PROMPT 1 =
Answer these questions from the Heroku deployment guide below:
(a) At what local address can the Flask app be checked?
(b) What does the guide say to enter in cmd to start logging in to Heroku?
(c) Above what file size should Git-LFS be used?
PROMPT 2 =
State whether each statement agrees with the Heroku deployment guide below, and back each yes or no with the deciding words of the guide, quoted exactly:
(a) The author's word2vec pickle file was smaller than 100MB.
(b) The Heroku CLI must be installed to see the errors.
(c) Git-LFS is a required prerequisite.

Deploying NLP Model on Heroku using Flask, NLTK, and Git-LFS

Pulkit Rathi
Analytics Vidhya
Published in
6 min readNov 28, 2020

--

Flask app + Git-LFS + Heroku

I was trying to deploy my NLP model for Imdb reviews on Heroku and faced a lot of issues and had to refer a lot of resources for each error individually.

This article is a quick guide to debug errors that you might encounter while deploying your NLP model on Heroku. So, if you encounter any of the following issues just follow the steps and you’ll be good to go.

A) Pre-requisites:

✔️ Working Flask App — You should have a working Flask app. You can check if your app is working by running it locally(127.0.0.1).

✔️ Heroku CLI — You need to install Heroku CLI to see the errors. Download the setup from here and install it. Open cmd and enter heroku login. It will redirect you to a web page. After logging in you need to enter the below query in cmd to see the logs.

heroku logs --tail --app <your_heroku_app_name>

✔️ GIT-LFS(Optional) — Use Git-LFS only when you have large files with a size greater than 100MB. I used it in my project because my word2vec pickle file was greater than 100MB. Download the setup from here. Open git bash in your local repo directory and follow the steps. This example is for .pickle files. You can do this for any file or file type.

#.gitattributes file will be generated when you initialize git-lfs
git lfs install
git lfs track "*.pickle"
git add .
git commit -m "Add lfs support for .pickle files"

EXCERPTED DATA =
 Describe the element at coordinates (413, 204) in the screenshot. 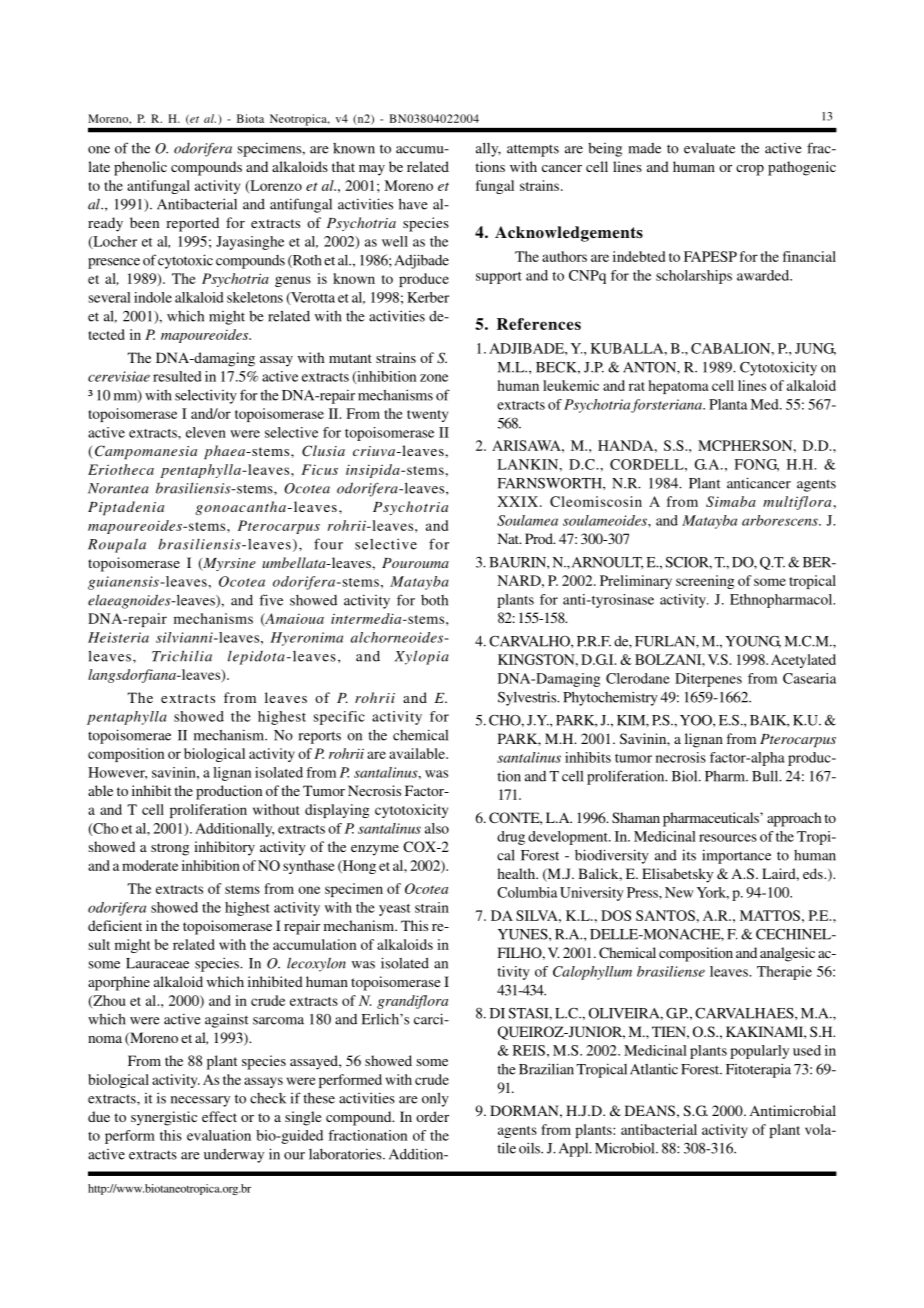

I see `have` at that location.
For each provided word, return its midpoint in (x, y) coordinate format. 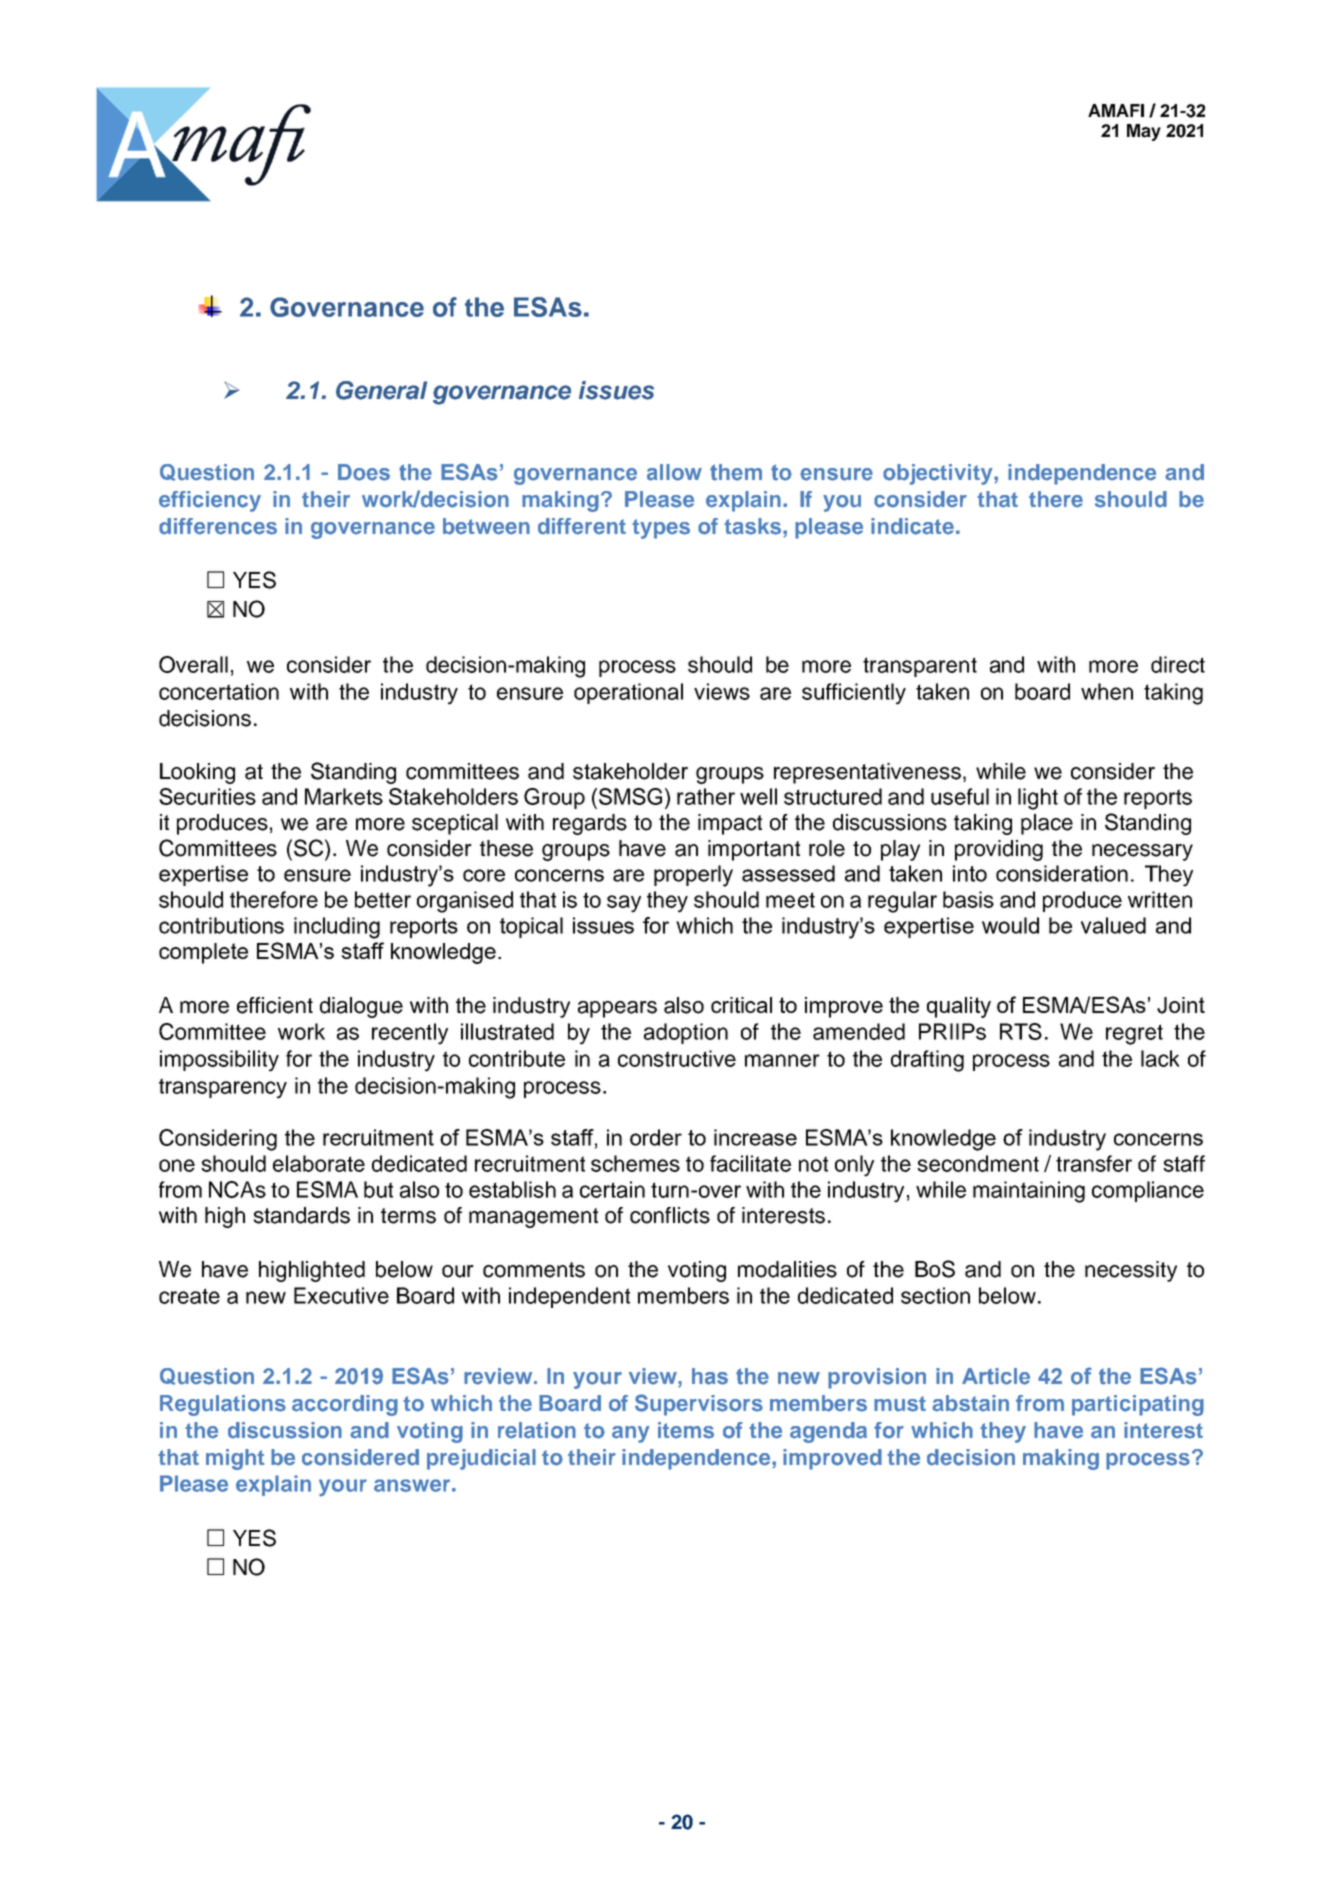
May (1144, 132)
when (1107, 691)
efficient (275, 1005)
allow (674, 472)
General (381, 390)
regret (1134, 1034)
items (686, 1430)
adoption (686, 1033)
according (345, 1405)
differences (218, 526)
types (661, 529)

CORRECT OUTPUT 1 =
(a) 127.0.0.1
(b) heroku login
(c) 100MB

CORRECT OUTPUT 2 =
(a) No: "my word2vec pickle file was greater than 100MB"
(b) Yes: "You need to install Heroku CLI to see the errors."
(c) No: "GIT-LFS(Optional)"